In the fascinating and touching documentary "Obit," director Vanessa Gould profiles the people who decide who is worthy of that honor. In the process, Gould reveals some of the idiosyncrasies of the Times, journalism and life itself.

In talking to the writers and editors of the Times' Obituaries Desk, Gould delves into the many arcane rules for having one's life and death noted in the Times. It's not enough to have lived a good life — after all, Pope John Paul II and Saddam Hussein both got write-ups. Nor is it enough to be famous, since the Times has profiled such lesser-known people as the man who invented the Slinky.

No, the main criterion for having the Times write an obituary is whether it's newsworthy — which is a fancy journalistic way to say, "Does it make a good story?"

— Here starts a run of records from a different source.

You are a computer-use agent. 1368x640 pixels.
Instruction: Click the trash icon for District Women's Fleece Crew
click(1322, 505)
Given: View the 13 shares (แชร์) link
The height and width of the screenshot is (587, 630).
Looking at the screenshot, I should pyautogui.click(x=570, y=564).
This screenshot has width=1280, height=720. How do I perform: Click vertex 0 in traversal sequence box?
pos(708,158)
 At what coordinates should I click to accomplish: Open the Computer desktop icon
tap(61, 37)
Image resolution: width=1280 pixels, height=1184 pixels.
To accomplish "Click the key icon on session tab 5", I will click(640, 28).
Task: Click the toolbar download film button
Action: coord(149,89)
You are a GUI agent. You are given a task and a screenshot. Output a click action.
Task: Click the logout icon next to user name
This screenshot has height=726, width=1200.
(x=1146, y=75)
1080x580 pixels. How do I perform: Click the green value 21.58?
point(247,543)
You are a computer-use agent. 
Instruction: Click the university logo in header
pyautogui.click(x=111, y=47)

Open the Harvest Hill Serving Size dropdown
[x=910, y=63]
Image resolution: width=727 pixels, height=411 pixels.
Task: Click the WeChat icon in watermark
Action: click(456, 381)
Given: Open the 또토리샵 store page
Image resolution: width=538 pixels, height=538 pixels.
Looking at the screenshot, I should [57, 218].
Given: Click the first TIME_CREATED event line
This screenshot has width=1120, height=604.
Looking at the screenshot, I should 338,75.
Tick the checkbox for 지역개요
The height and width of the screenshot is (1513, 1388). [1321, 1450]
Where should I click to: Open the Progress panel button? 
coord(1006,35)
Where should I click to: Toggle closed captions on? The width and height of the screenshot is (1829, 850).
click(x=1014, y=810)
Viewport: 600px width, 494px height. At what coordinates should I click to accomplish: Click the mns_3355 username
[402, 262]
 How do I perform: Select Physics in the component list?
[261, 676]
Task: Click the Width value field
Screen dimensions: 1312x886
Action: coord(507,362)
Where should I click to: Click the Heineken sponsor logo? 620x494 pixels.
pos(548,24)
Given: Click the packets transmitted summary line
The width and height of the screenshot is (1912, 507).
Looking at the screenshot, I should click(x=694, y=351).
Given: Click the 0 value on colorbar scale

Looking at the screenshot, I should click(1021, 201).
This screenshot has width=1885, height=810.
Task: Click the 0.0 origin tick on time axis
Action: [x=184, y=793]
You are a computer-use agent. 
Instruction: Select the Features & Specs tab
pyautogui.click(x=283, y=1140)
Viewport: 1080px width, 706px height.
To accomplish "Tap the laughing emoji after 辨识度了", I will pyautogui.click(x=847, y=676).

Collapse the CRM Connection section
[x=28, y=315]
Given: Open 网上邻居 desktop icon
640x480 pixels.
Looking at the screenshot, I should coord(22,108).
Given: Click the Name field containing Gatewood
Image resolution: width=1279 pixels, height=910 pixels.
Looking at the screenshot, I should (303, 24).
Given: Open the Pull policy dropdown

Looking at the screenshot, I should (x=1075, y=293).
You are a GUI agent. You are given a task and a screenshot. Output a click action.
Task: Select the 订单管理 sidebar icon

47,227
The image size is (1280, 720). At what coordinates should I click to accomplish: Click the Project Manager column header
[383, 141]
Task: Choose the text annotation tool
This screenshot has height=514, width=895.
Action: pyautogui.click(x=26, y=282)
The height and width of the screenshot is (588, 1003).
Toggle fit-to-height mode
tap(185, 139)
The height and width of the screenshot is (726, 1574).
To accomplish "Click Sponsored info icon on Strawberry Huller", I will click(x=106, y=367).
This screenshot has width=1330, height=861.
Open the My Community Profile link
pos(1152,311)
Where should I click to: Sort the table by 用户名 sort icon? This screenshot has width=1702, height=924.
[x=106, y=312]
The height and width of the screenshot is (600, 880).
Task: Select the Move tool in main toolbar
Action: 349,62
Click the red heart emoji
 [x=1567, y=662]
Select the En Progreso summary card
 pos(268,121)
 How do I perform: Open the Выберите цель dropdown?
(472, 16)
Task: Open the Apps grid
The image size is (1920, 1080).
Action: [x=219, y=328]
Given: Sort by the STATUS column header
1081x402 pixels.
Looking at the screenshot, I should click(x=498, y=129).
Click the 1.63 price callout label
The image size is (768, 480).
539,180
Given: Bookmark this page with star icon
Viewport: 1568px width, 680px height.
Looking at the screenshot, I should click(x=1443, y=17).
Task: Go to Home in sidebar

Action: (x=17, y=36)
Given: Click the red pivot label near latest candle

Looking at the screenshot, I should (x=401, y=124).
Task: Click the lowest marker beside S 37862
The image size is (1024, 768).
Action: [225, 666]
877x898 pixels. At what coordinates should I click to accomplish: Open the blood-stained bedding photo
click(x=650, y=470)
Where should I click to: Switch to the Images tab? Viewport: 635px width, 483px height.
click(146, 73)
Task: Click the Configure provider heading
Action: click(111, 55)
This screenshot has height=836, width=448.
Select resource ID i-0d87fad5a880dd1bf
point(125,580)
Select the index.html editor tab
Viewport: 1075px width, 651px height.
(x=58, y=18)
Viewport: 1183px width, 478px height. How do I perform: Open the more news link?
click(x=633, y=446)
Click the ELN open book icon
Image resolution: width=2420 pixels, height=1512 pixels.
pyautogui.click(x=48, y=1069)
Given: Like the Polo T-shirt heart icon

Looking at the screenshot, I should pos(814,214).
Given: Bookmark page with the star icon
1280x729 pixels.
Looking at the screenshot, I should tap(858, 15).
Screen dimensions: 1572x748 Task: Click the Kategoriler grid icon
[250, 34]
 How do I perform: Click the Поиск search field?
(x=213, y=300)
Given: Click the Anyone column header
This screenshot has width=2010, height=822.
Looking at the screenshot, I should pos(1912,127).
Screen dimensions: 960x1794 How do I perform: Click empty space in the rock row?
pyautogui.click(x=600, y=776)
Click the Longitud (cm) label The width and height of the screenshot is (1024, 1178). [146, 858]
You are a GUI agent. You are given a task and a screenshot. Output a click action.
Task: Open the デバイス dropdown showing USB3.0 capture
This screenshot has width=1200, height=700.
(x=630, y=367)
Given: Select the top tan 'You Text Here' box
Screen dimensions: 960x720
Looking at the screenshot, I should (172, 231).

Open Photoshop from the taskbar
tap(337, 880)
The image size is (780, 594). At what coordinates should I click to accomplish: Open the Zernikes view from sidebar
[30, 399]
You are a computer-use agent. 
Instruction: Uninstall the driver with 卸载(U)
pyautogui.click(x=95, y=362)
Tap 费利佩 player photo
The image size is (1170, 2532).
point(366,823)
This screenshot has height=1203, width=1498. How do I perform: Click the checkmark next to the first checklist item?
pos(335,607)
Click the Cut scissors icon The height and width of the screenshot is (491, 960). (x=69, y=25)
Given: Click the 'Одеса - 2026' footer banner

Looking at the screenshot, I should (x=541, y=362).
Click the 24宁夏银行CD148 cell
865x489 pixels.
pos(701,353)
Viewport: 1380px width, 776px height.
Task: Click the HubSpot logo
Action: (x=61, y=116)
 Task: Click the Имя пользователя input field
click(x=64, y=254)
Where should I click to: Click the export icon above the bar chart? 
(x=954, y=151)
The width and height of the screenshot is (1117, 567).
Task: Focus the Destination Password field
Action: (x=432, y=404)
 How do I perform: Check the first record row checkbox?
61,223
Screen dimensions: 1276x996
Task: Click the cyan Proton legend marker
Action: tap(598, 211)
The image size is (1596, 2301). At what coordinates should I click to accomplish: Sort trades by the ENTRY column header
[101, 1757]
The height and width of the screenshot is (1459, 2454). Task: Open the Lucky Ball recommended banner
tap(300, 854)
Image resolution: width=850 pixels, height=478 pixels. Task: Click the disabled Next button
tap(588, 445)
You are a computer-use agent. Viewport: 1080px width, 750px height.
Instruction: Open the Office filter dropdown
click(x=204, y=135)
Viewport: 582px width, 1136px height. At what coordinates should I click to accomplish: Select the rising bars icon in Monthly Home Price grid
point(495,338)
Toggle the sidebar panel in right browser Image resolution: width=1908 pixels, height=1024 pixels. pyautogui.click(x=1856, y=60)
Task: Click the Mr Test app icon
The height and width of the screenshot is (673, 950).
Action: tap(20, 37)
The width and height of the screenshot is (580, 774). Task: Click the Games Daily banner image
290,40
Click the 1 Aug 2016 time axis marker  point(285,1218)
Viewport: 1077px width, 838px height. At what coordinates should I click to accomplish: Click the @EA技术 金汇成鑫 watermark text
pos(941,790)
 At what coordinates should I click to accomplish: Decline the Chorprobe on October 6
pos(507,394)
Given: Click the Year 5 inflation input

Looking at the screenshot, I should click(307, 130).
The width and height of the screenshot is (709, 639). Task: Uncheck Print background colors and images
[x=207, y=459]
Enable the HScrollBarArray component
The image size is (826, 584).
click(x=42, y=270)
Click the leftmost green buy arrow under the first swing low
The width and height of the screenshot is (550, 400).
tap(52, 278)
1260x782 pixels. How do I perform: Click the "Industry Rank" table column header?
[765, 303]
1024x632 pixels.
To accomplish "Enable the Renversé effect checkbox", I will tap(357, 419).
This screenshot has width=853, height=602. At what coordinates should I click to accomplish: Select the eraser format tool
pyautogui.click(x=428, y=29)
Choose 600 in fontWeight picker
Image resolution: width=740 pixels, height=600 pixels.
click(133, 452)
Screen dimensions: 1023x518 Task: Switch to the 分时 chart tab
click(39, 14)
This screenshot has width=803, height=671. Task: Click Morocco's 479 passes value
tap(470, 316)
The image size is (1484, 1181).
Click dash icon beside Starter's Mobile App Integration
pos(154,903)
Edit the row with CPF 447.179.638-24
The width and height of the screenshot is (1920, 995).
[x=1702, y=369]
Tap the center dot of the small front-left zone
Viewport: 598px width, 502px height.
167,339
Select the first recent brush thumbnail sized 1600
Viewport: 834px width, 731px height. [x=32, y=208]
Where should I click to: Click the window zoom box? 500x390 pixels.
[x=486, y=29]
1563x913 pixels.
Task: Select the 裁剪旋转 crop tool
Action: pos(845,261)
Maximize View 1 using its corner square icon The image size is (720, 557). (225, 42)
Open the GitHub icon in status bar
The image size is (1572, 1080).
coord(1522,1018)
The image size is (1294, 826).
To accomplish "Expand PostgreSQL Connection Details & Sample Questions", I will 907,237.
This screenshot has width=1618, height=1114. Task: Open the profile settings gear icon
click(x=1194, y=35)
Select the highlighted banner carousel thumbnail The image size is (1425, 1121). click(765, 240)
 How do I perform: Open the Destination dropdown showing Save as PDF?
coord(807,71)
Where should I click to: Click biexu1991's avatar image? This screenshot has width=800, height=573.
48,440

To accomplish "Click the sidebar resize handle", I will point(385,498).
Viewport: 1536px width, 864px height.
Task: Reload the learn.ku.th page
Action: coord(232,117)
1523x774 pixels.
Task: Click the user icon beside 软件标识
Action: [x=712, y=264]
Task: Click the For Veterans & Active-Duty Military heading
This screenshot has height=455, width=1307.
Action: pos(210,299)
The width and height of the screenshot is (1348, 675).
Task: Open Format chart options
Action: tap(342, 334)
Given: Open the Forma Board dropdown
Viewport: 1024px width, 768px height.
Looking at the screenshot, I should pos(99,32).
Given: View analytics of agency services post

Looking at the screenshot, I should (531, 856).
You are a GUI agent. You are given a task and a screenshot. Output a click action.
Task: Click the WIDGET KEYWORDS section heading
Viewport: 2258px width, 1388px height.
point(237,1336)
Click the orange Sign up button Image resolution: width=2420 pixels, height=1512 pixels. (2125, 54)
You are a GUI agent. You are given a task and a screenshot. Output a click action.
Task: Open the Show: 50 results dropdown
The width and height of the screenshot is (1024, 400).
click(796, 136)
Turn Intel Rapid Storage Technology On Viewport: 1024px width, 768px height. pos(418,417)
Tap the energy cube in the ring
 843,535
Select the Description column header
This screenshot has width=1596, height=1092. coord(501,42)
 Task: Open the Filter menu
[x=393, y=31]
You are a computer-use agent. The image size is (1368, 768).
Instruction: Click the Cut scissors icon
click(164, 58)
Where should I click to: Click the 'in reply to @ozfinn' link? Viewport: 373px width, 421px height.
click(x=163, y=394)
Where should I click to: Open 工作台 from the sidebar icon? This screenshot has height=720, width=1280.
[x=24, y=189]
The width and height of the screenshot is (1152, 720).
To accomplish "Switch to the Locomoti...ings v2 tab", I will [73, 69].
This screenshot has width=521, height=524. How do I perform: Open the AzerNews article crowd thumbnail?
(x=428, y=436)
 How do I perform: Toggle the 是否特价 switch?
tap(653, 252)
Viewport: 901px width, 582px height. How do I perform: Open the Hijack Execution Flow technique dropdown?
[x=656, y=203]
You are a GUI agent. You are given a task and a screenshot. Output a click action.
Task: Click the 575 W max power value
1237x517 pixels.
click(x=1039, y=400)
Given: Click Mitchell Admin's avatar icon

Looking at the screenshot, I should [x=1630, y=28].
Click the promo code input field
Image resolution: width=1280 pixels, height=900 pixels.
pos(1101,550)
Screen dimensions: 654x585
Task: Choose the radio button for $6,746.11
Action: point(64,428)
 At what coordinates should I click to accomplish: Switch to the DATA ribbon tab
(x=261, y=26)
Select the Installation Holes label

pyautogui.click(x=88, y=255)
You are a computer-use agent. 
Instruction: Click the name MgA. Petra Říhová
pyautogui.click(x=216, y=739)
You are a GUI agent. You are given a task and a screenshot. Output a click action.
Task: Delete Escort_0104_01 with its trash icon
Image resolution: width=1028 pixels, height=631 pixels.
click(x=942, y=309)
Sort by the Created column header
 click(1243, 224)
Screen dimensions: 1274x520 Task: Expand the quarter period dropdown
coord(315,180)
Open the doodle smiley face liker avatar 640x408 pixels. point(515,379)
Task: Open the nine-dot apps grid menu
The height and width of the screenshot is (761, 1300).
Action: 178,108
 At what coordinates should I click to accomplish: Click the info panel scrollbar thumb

Of course, there are other details to consider. Obituaries Editor William McDonald talks about word count, whether an obituary lands on the front page or not, and how reliant the paper is on photo archives. This leads Gould into the Times' "morgue," a cluttered room with filing cabinets packed with clippings of the great and near-great, lovingly tended by an eccentric clerk, Jeff Roth, who has had the job since 1993 and serves as the Times' institutional memory and card catalog.

It's in the "morgue" where the Times keeps its deepest, darkest secret: the file of some 1,700 prewritten obituaries for world leaders and legends who will meet their end one of these years. The advance obits are kept under lock and key, lest their contents be divulged before the subject of one of them dies.

Gould gets the Times staffers to talk about their triumphs and mistakes, and which obituaries were the most interesting to them. (Writing up Michael Jackson's career with three hours before deadline was challenging, they say.) But to truly document the process, Gould follows one of the obituary writers, Bruce Weber (who has since left the Times), as he researches an obituary — in this case, for William P. Wilson, an advisor to John F. Kennedy's presidential campaign and, Weber finds, the first expert on creating a political image on TV.

Gould follows Weber's process, which includes a detailed questionnaire, a long phone call to Wilson's widow, watching the first Kennedy/Nixon debate on C-Span, drinking several cups of coffee, and negotiating with McDonald about the article's length and style.

The stuff Gould captures in "Obit" is catnip to newspaper folk like me. But for anyone interested in writing, or creativity in general, this documentary is a beautiful window into how any artist goes from nothing to something — in this case, from a blank screen to prose that celebrates someone's life.

Twitter: @moviecricket —



A sharp, warm-hearted documentary about the fine art of writing obituaries for The New York Times.

Where • Broadway Centre Cinemas.

When • Opens Friday, May 19.

Rating • Not rated, but probably PG-13 for language.

Running time • 93 minutes.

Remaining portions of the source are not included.